Skip to main content

Email Verification

node-auth supports three email-verification enforcement modes:

ModeBehaviour
'none'Email verification is never required (default)
'lazy'User may log in until emailVerificationDeadline is reached, then login is blocked
'strict'Login is blocked immediately if isEmailVerified !== true

Verification flow

Configuration

const auth = new AuthConfigurator({
  accessTokenSecret:  process.env.ACCESS_TOKEN_SECRET!,
  refreshTokenSecret: process.env.REFRESH_TOKEN_SECRET!,

  emailVerificationMode: 'lazy',   // 'none' | 'lazy' | 'strict'

  email: {
    siteUrl: 'https://yourapp.com',   // used to build the verification link
    mailer: { /* … see Mailer guide */ },
    // or use the callback override:
    // sendVerificationEmail: async (to, token, link) => { … }
  },
}, userStore);

Lazy mode: set emailVerificationDeadline

In 'lazy' mode users can log in for a grace period.

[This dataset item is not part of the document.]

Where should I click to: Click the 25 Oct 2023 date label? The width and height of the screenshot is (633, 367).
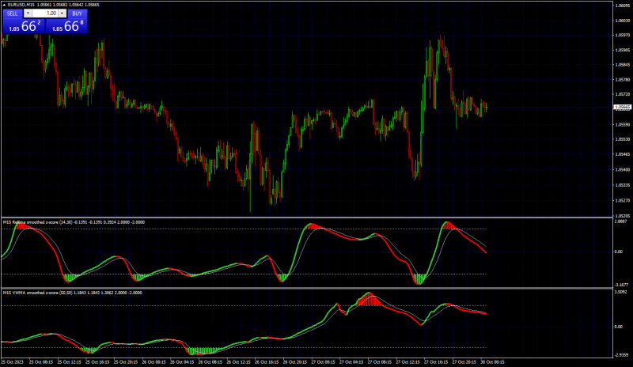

Set the deadline when creating the user:

onRegister: async (data) => {
  const gracePeriodDays = 7;
  const deadline = new Date();
  deadline.setDate(deadline.getDate() + gracePeriodDays);

  return userStore.create({
    email: data.email as string,
    password: await passwordService.hash(data.password as string),
    emailVerificationDeadline: deadline,
  });
},

After emailVerificationDeadline, POST /auth/login returns:

{ "error": "Email verification required", "code": "EMAIL_NOT_VERIFIED" }

Implement IUserStore methods

// Required for email verification
async updateEmailVerificationToken(userId, token, expiry) { /* … */ }
async updateEmailVerified(userId, isVerified) { /* … */ }
async findByEmailVerificationToken(token) { /* … */ }

Endpoints

MethodPathAuthDescription
POST/auth/send-verification-emailGenerate token + send verification email
GET/auth/verify-email?token={token}Verify token → mark email as verified

GET /auth/verify-email redirect

When email.siteUrl is configured, the verify endpoint redirects to:

{siteUrl}/email-verified?success=true

or on failure:

{siteUrl}/email-verified?error=INVALID_TOKEN

If siteUrl is not set, it returns a JSON response { "success": true }.